Directions for this task: Line by line, set down the records exactly as they appear below.

(Information provided Opens)

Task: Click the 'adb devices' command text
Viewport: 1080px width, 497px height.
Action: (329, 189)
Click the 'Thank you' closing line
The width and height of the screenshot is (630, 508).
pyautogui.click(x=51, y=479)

(Information provided Closes)

Response to the exercise:
Task: Click the 'adb devices' command text
Viewport: 1080px width, 497px height.
Action: (329, 189)
Click the 'Thank you' closing line
The width and height of the screenshot is (630, 508).
pyautogui.click(x=51, y=479)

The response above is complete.